▶ **EXERCISE AIM**
Only the lines from the one holding "Instruction: Click the" through the end of the material are to be repeated, exactly and without pictures.

▶ **ENTRIES PROVIDED**

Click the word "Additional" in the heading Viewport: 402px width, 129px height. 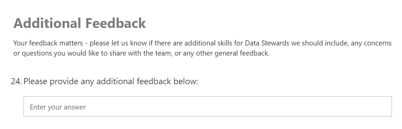pyautogui.click(x=47, y=23)
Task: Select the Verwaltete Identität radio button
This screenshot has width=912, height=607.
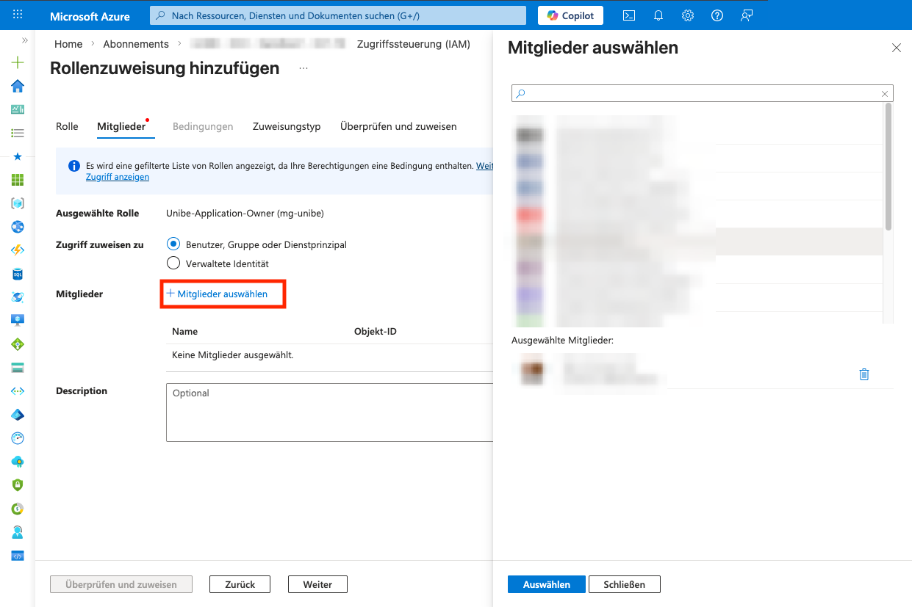Action: 173,263
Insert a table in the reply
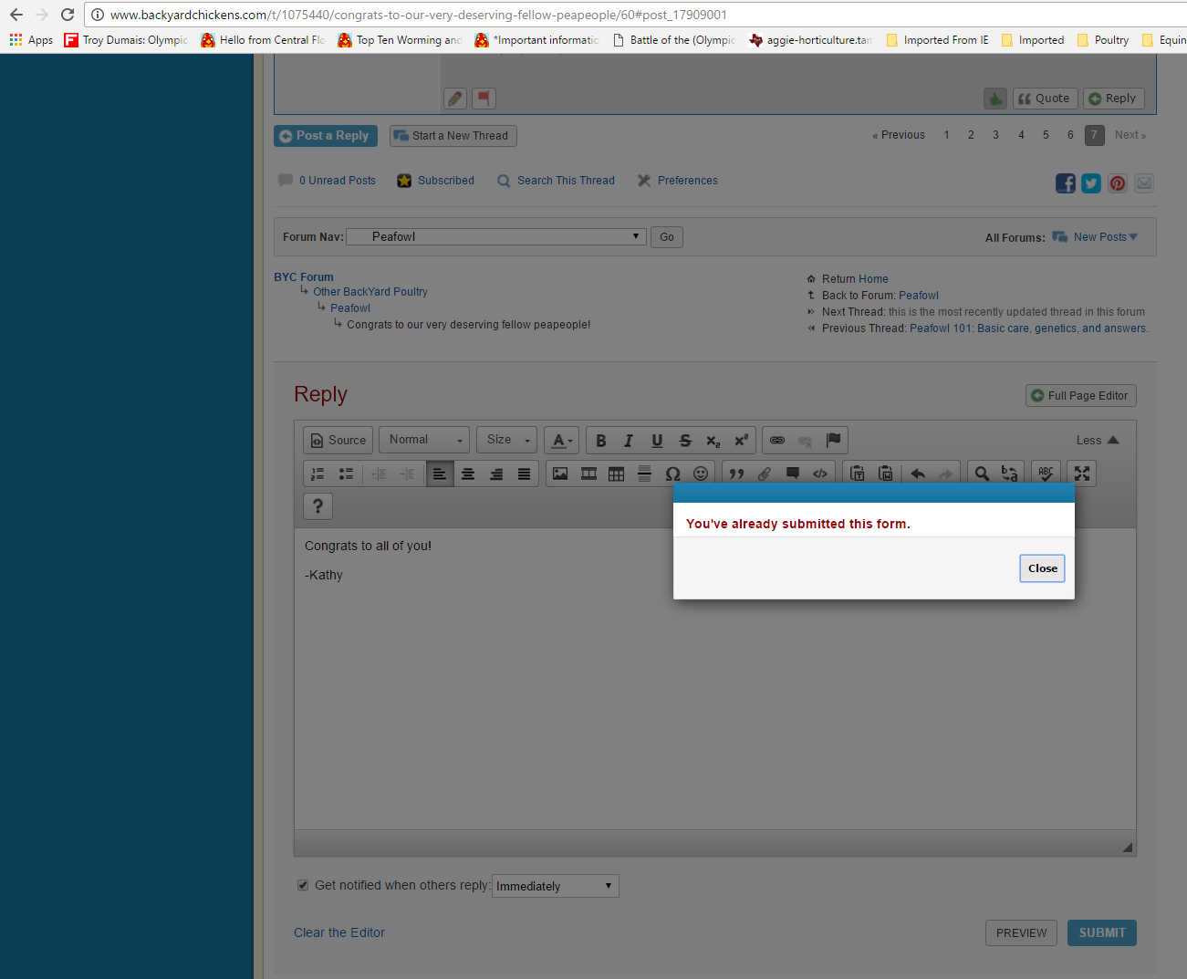 [617, 474]
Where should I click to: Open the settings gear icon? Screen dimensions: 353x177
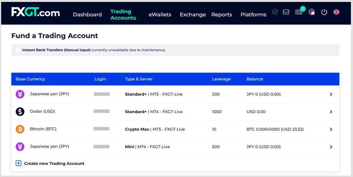tap(312, 12)
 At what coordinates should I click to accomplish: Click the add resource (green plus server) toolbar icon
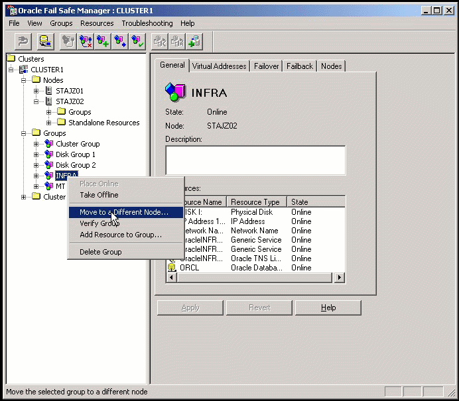pyautogui.click(x=194, y=42)
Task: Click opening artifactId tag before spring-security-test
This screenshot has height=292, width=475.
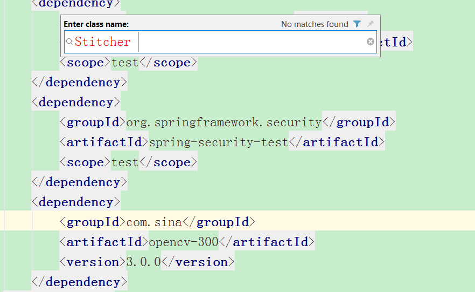Action: tap(104, 142)
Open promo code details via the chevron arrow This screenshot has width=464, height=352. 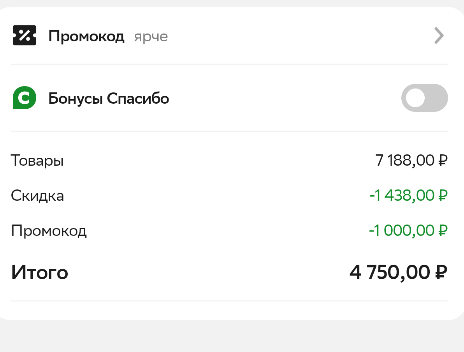[x=439, y=35]
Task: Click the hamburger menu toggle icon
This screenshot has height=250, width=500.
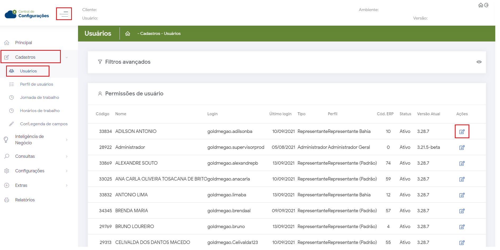Action: 64,14
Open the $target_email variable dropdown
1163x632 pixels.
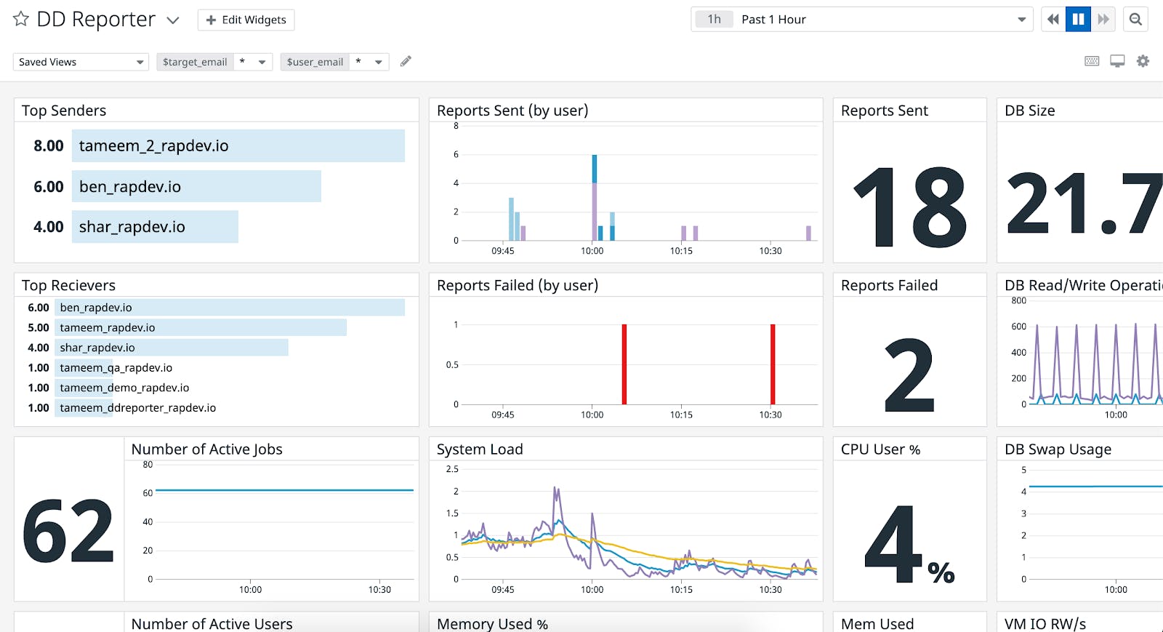click(x=214, y=62)
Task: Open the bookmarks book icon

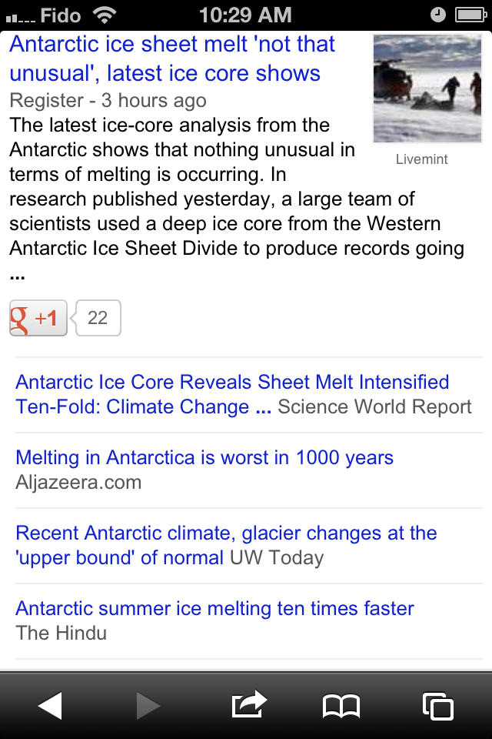Action: point(341,705)

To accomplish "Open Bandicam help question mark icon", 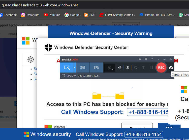I will [152, 59].
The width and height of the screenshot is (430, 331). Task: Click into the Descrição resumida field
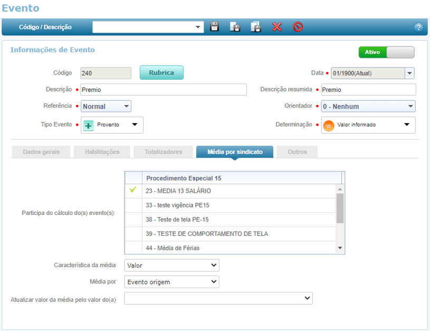click(368, 90)
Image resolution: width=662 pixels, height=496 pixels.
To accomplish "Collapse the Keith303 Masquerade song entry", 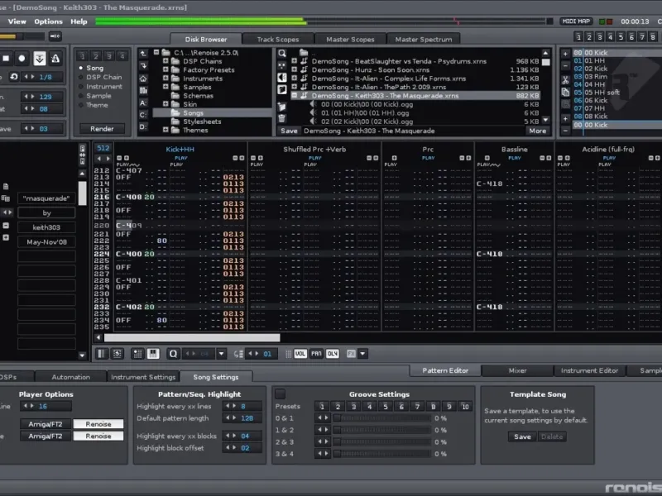I will (x=295, y=96).
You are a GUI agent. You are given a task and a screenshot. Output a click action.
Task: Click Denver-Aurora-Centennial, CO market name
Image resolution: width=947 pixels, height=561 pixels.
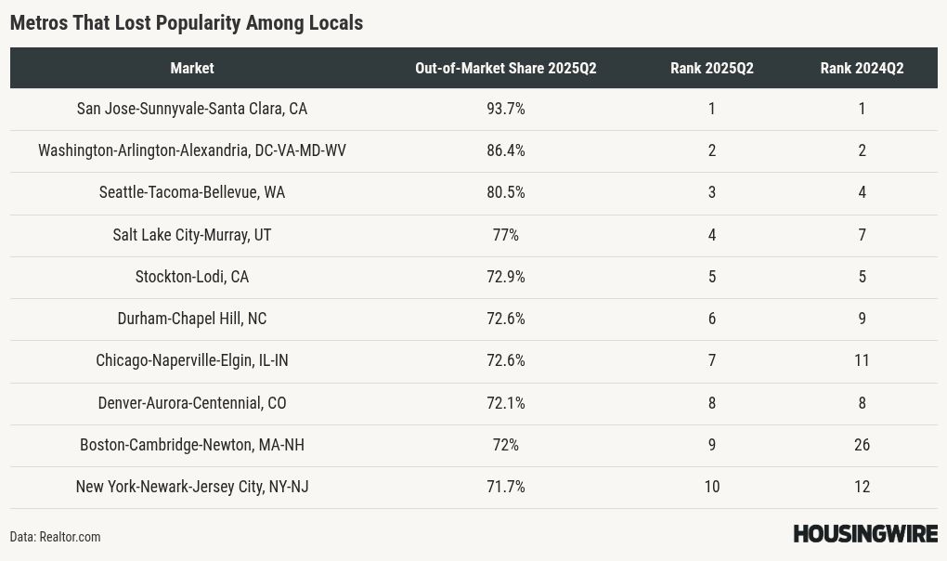tap(192, 403)
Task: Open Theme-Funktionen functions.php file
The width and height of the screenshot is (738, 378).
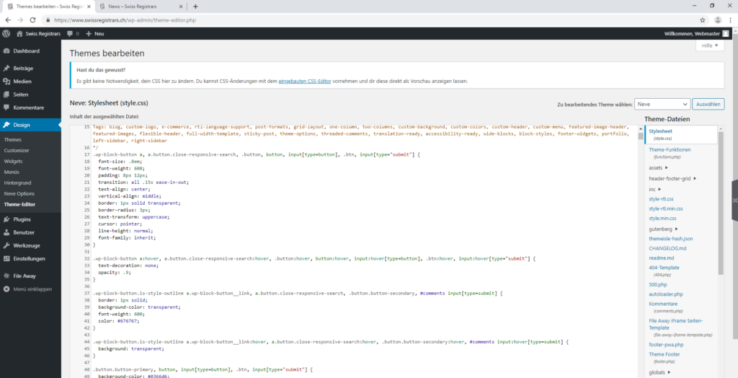Action: click(670, 149)
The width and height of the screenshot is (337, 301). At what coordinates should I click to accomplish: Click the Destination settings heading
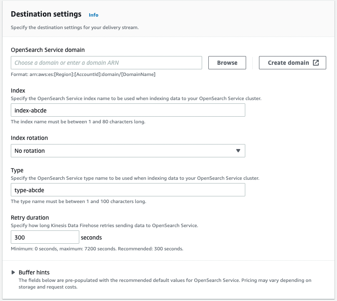46,14
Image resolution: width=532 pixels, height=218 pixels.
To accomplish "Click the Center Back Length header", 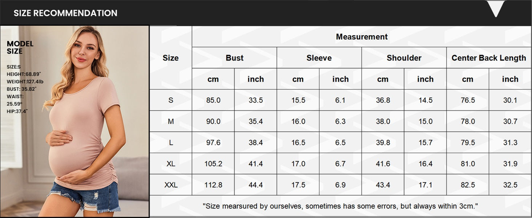I will tap(489, 58).
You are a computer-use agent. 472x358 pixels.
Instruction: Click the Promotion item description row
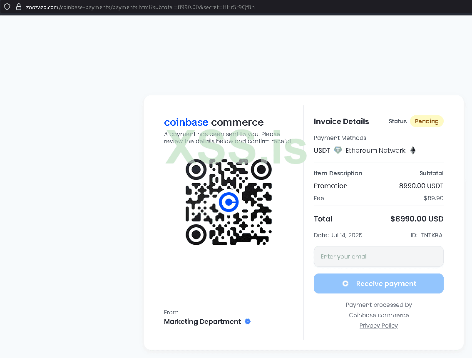330,186
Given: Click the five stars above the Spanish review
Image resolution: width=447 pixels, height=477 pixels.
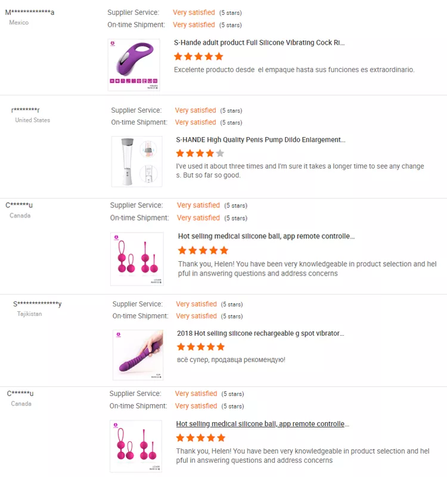Looking at the screenshot, I should (x=198, y=57).
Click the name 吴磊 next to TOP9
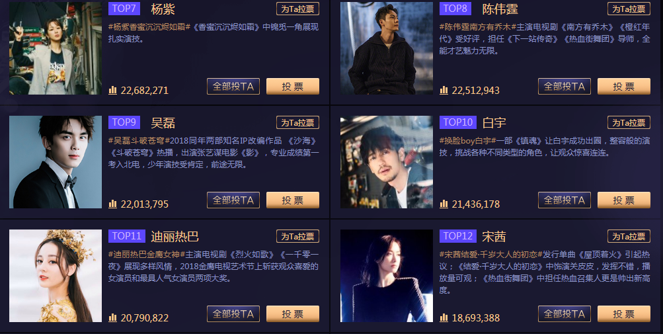 coord(163,123)
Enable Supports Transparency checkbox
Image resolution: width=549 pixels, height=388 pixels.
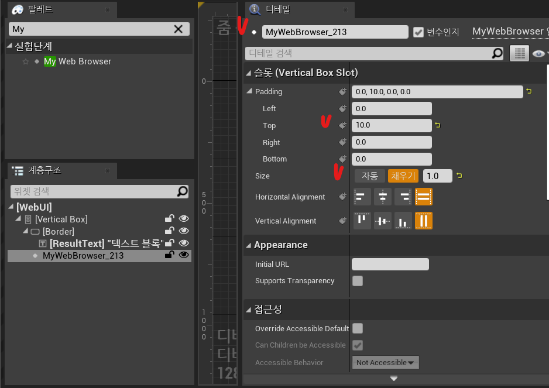tap(358, 281)
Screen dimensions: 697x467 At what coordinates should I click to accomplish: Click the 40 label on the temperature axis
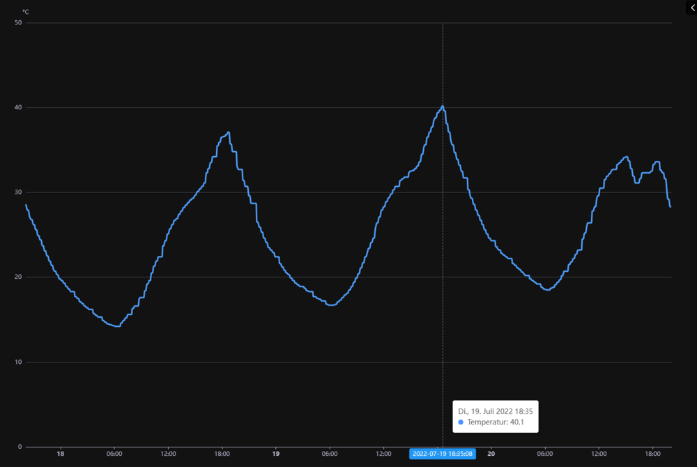pos(18,107)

▶ **SOLUTION FOR THIS PROBLEM**
Instruction: Click the Promotion item description row
330,186
Given: Click the five stars above the Spanish review
Image resolution: width=447 pixels, height=477 pixels.
Looking at the screenshot, I should (x=198, y=57).
Click the name 吴磊 next to TOP9
 coord(163,123)
Enable Supports Transparency checkbox
Image resolution: width=549 pixels, height=388 pixels.
tap(358, 281)
Screen dimensions: 697x467 At what coordinates should I click to accomplish: Click the 40 label on the temperature axis
pos(18,107)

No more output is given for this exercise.